Years prior, when I was a younger kid at the cardealership, she said to

the salesman, “I love you. You’re so funny, and You’ve got those Italian
meatball eyes.” while hugging him.. And then he hugged her back. This
was life with my mom.
I can remember vividly sitting by her desk at Wellesley college, when
she’d engage with her freshman students, providing guidance in their
transition, meeting them with understanding, and supportive words, “You
don’t have to be perfect. You are wonderful just as you are.” And she
truly meant that. She’d carry that legacy of openness and love into her
role as English department head and lead grandmother of Fenn.
Whether it was Buddhist philosophy, references to Jesus’s life and
teachings or her many anecdotes of raising 3 crazy boys, including the
times I lit GI Joes on fire in my dining room as a 5th grader, or the times
we may have thrown some pretty epic parties at our home at Fenn, my
mother made it her life’s work to provide an open space for people to be
themselves, to be honest and to be vulnerable, and simply to be heard.
Our home was a revolving door of parents, colleagues, students, friends
and children’s friends who’d come to spend time with her.
And yet, my mother never failed to find time for her family, whom she
cherished above all else- my Dad, Jerry, my brothers John, James and me.
Attending games, cooking and hosting dinners, inviting over my friends
on a Friday night, writing personal notes to each of her sons, she was the
embodiment of unbounding love and support. So, of course we were
devastated by her diagnosis, the heartwrenching moments that ensued
over those 10 years, but she continued to shine, buoyed by the
communities and people that she had loved and cared for. She beamed
with pride when my oldest nephew, James Peter, who she adored, made
his way to Fenn following in his uncle’s footsteps, and joining my Dad and
me in her beloved community. She was over the moon to have lived to
see it.
There are so many things about my mom I try to honor as a teacher.
When asked what mattered most about teaching, my mom once said, “A
willingness to be open to others and to the paradoxes of being human in
a world that can be so beautiful and so terrible at the same time.” This
duality of the human experience is something I continue to think about
every day. And of course, she’d often quote Mary Oliver with her
students, “Tell me, what is it you will do with your one wild and precious
life?” And those words continue to inspire me, her former students and

her family. Even though my mom struggled through her years of cancer,
she was met with the support of all those who she had cared for, a sign of
a life well lived.. I’ll never forget the day when the boys of her eighth-
grade class showed up at our doorstep, when she was going through her
worst bouts of cancer treatments, armed with a beaten up, annotated
copy of “All Quiet on the Western Front” which she had read with them.
Inside, a heartfelt message awaited her, a testament to the impact she
had on their lives and to their commitment to each other.
Stories like these about my mom are endless, each one a testament to her
warmth, her empathy and her unwavering spirit. My mom passed away
peacefully in 2017, surrounded by her loving family, on a beautiful Spring
day like the ones Mary Oliver describes in her poems. And while we may
miss her dearly, her spirit lives on in each and every one of us who she
loved. Of course, I regret that she never had the opportunity to meet her
first granddaughter, my daughter, Zoe Lorraine, and her other
grandchildren to spoil them immensely, and of course to provide some
BABYSITTING. But Lorraine’s grandkids know her well. They know to look
to the moon for their Nana, who is looking down on them. The bright side
of all this is that she would have burned through my parent’s entire
retirement saving on clothing at Fritz and Gigi for her grandchildren, so I
guess there is a silver lining. So make sure to buy something from them,
and other small Concord businesses, which she loved. Thank you all for
being here today, for your love, your support, and your commitment to
making a difference. And mom, we’ll look up to the full moon tonight – I
know you’re looking down on all of us. Thank you.

__RECORDS SUPPLIED__:
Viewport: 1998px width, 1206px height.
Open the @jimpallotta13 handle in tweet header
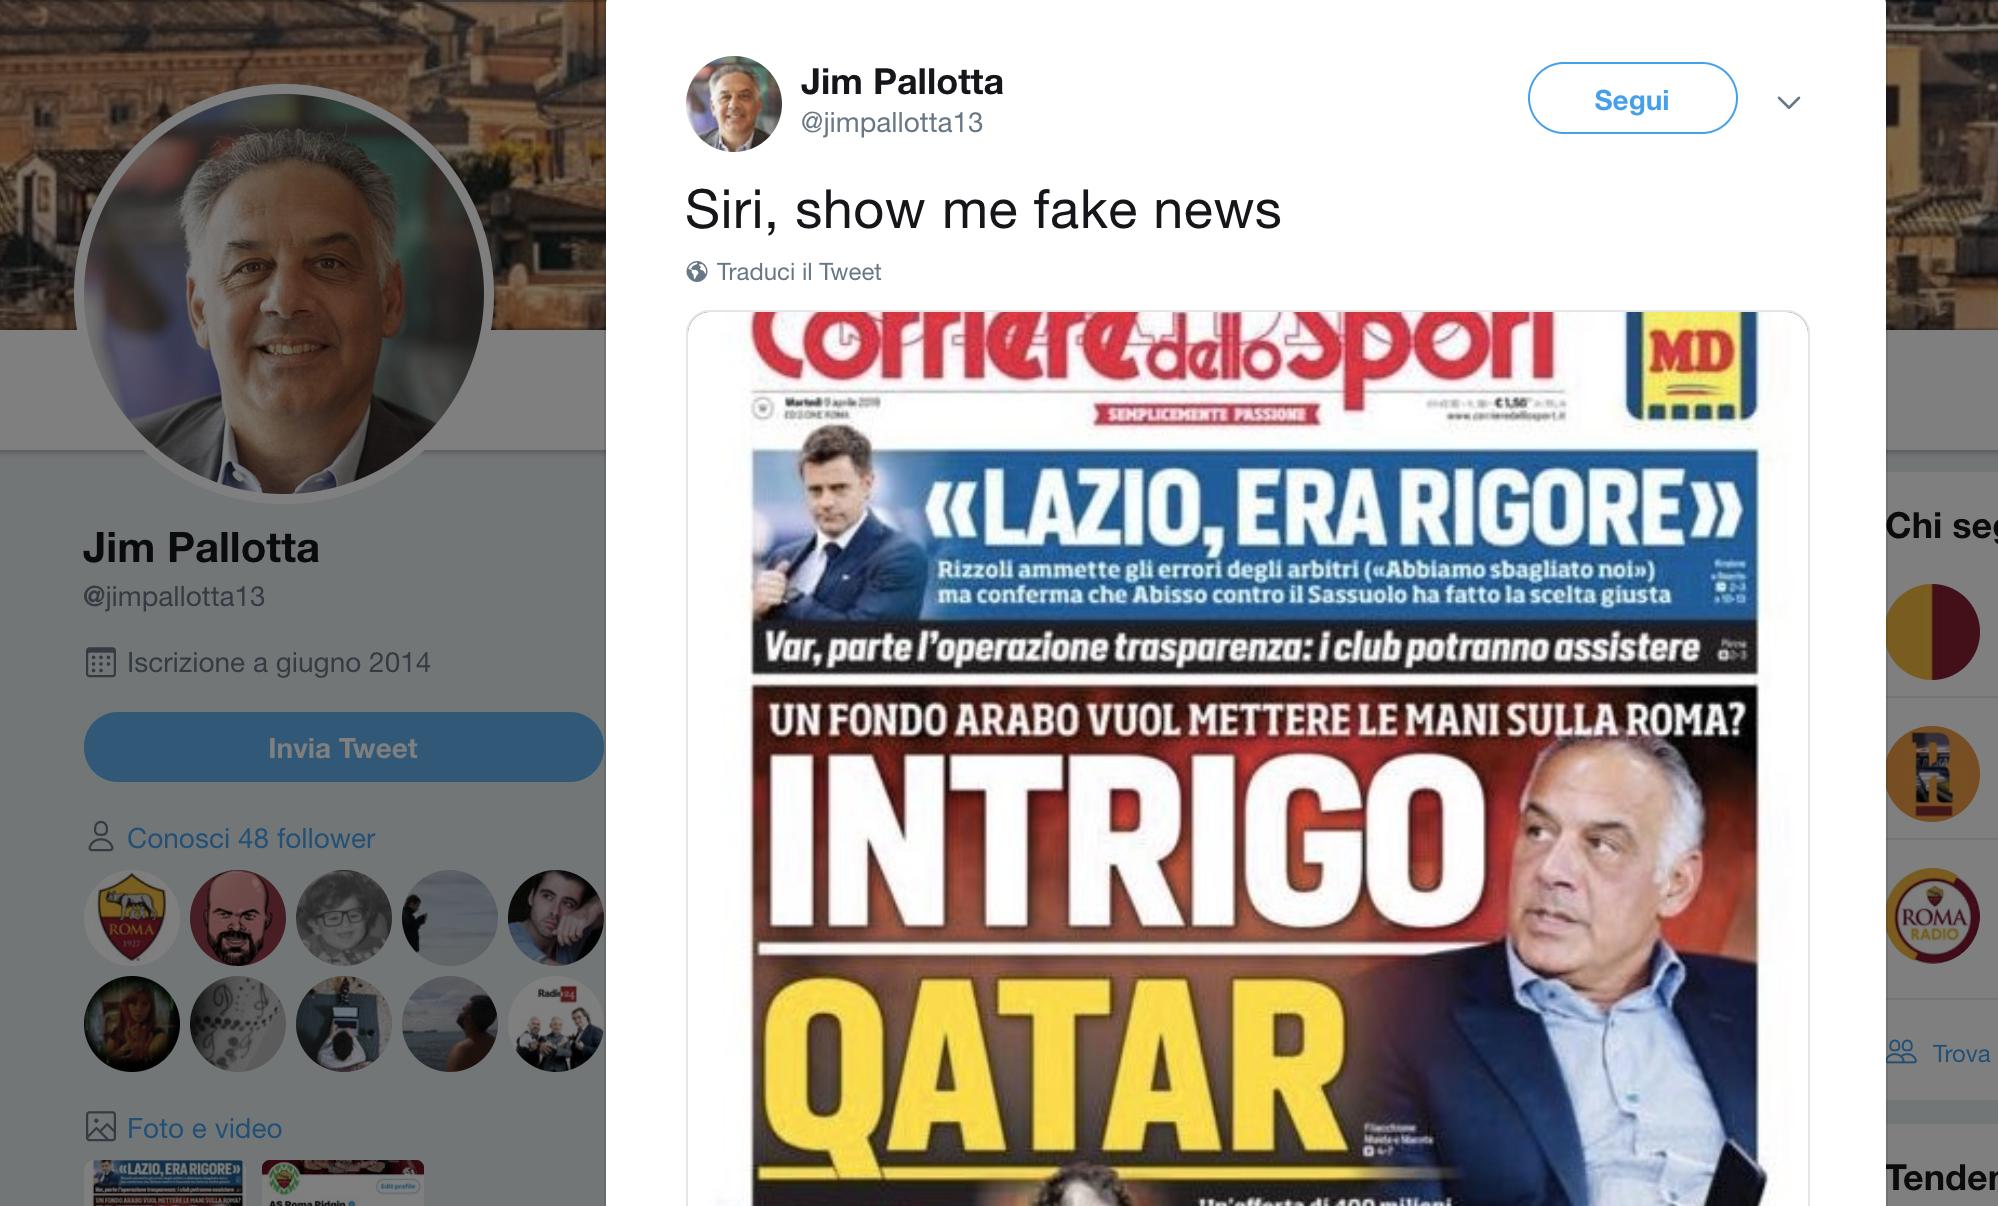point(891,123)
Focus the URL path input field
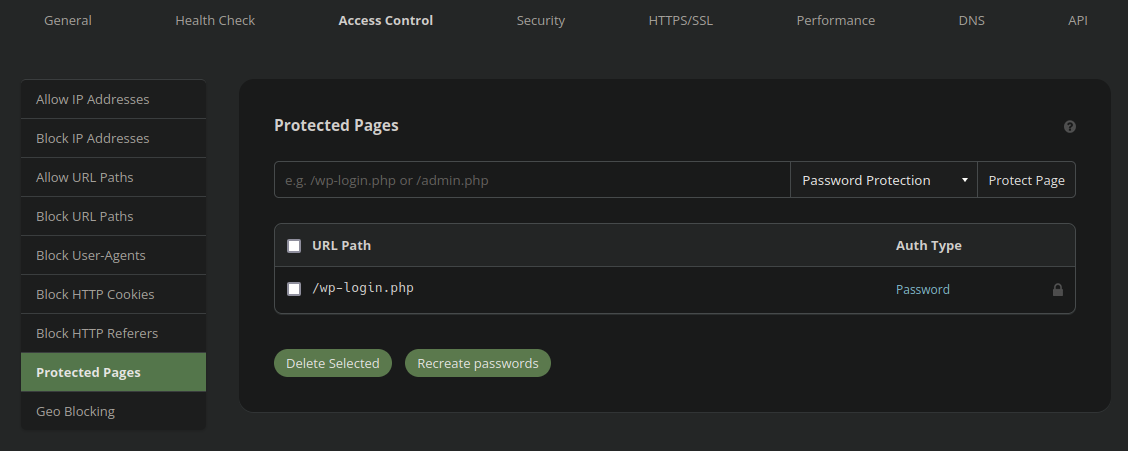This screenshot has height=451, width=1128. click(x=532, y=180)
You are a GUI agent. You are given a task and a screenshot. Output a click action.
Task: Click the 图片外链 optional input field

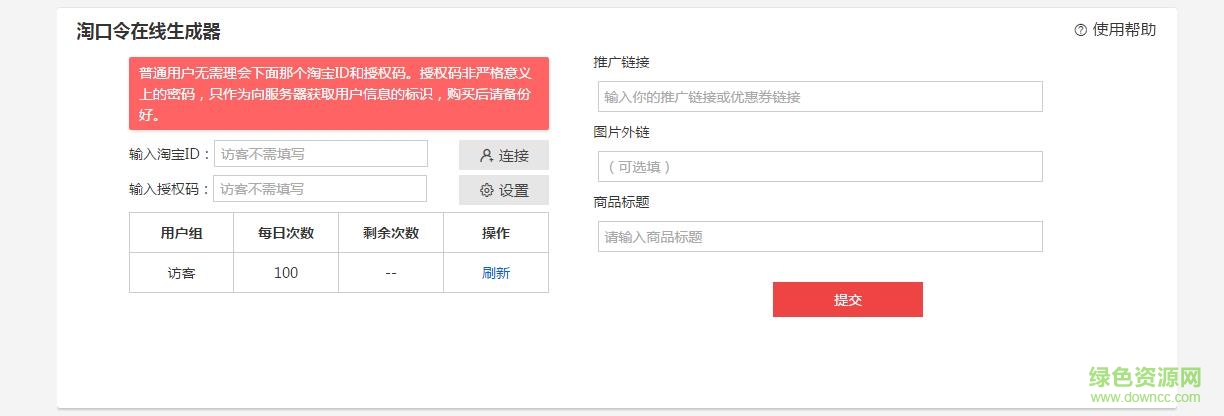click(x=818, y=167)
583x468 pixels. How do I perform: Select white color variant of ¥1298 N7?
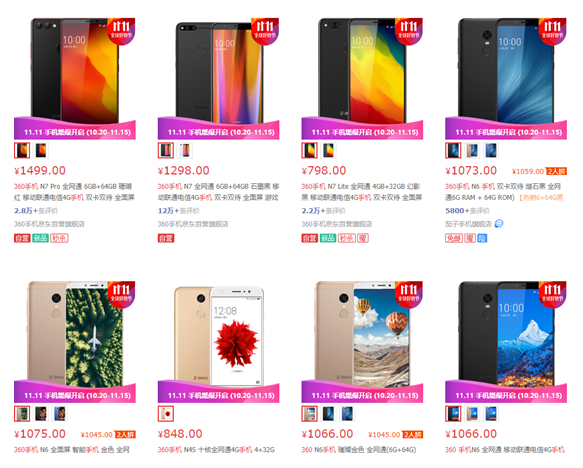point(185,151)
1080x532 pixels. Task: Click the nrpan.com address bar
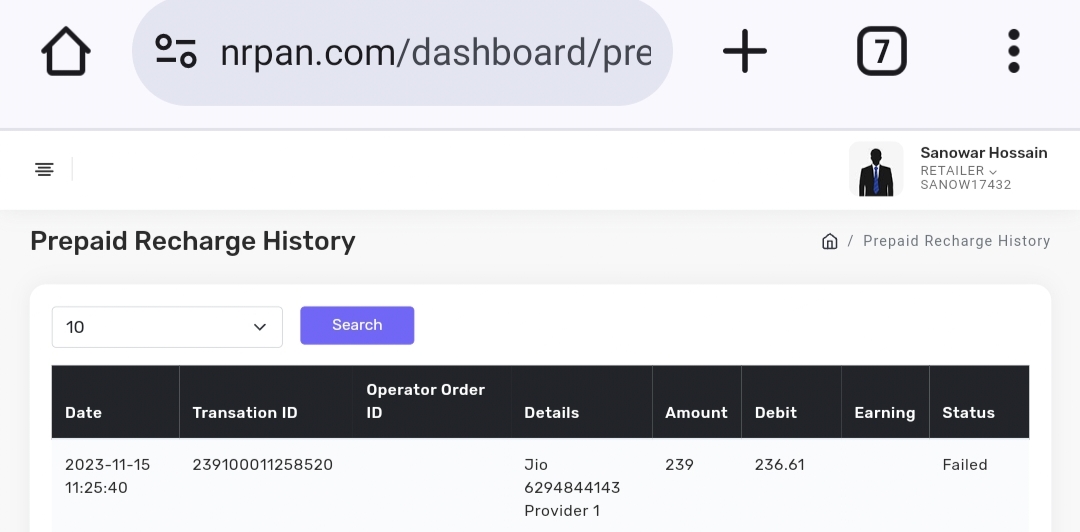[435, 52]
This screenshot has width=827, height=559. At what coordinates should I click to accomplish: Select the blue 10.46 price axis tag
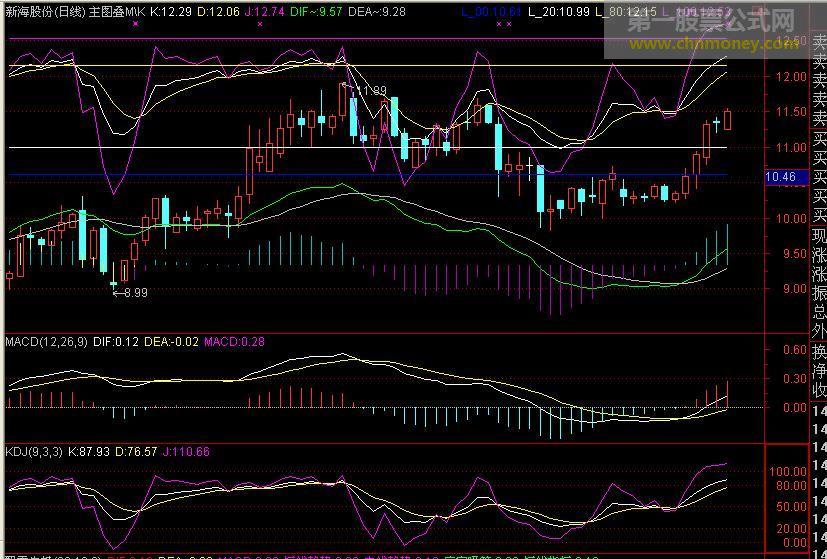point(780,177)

__QUESTIONS ON THE MATERIAL__:
1. In the tribute, what book did the boys of the eighth-grade class bring to the doorstep?
2. For each statement, say whether it agrees with the tribute, and quote the words that decide it.
(a) The mother died in 2017.
(b) The mother met her first granddaughter, Zoe Lorraine.
(c) The mother served as head of the English department.
The items aren't needed for anything here.

__ANSWERS BY ITEM NUMBER__:
1. A beaten up, annotated copy of "All Quiet on the Western Front."

2.
(a) Yes: "My mom passed away peacefully in 2017"
(b) No: "I regret that she never had the opportunity to meet her first granddaughter, my daughter, Zoe Lorraine"
(c) Yes: "her role as English department head"